Daha sonra Dokuz Eylül Üniversitesi Konukevi’nde Prof. Dr. Ahmet Yürür’ün de katılımıyla bir araya gelip çalışmalarımız hakkında kendilerine bilgi verdik. Daha sonra hep birlikte Çiğli’de Düzgün Şahin’in ve Hakkı Fırat’ın öncülüğünde düzenlenen Aşure dağıtımına iştirak ettik.
Bu arada Ahmet Piriştina’yla tanıştık. Kendisi de kısa bir konuşma yaparak, siyasi bir amaçla buraya gelmediklerini, istekleri güçlerinin yettiğince yerine getirecekleri sözünü verdi.

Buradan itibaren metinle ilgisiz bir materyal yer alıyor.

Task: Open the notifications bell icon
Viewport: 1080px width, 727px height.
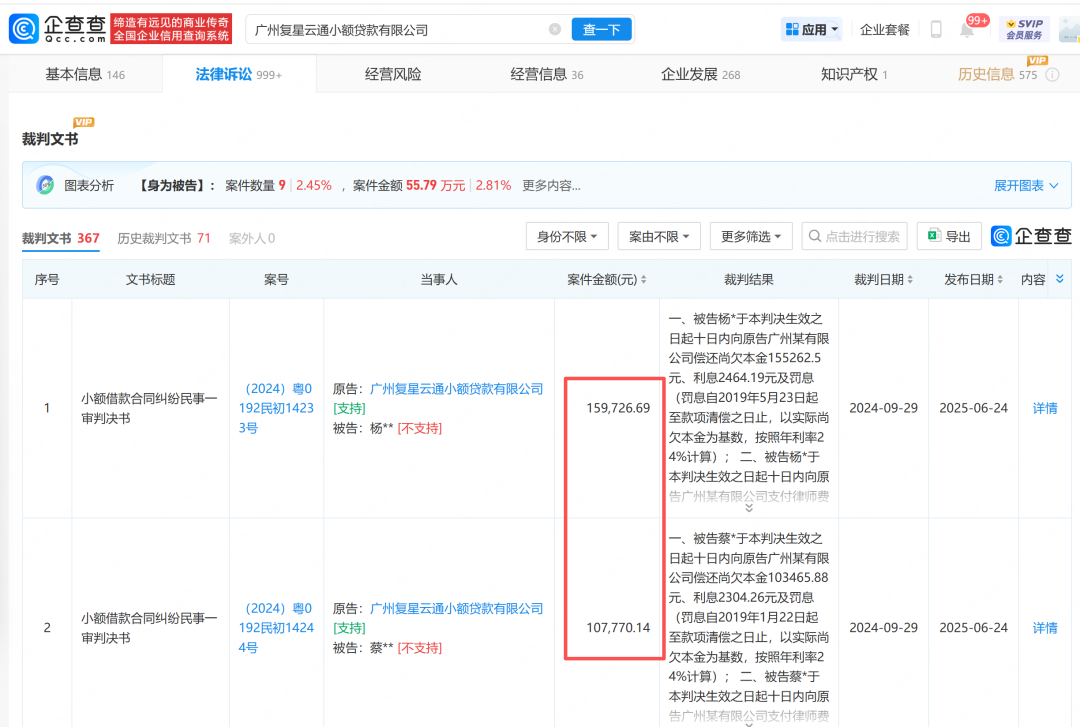Action: pyautogui.click(x=967, y=30)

Daha sonra Yamanlar Belediyesi tarafından yapılan ve arsasıyla birlikte Hacı Bektaş Veli Kültür Derneği’ne teslim edilen cemevini ziyaret ettik.
Burada başkan ve aynı zamanda dede olan Elvan Çelen’le görüştük. Daha sonra Ahmet Yürür ve Haydar Ölmez’le görüşmelerimiz sürdü. Aynı zamanda Haydar Ercan Dedebaba’yla görüşmek istesek de çok hasta olduğu için bizi kabul edecek durumda olmadığını bizlere söyledi. Burada birbirimizden ayrıldık.
İstanbul’dan Prof. Dr. Gazi Aydın vasıtasıyla bizimle tanışan Ali Aydın Uludağ’a ulaştık. O da bizi İzmir’in dışında Bayındır Belediyesi’ne bağlı Yakapınar Köyü’ne, kendi evine misafir etmek üzere götürdü. Aynı akşam köyde iki kahveye giderek buradaki insanlarla görüşüp, sorunlarını, istek ve beklentilerini dinledik. Çalışmalarımızı anlattık. Görebildiğim kadarıyla burada çok ciddi sorunlar var.
8 Mart 2004 Pazartesi, Hamzababa Türmesi
Ege Bölgesi’nin en büyük Alevi/Bektaşi ziyaret mekanı olan Kemalpaşa’daki Hamza Baba türbesini ve Eski Hamza Baba Köyü’nü ziyaret için hareket ettik.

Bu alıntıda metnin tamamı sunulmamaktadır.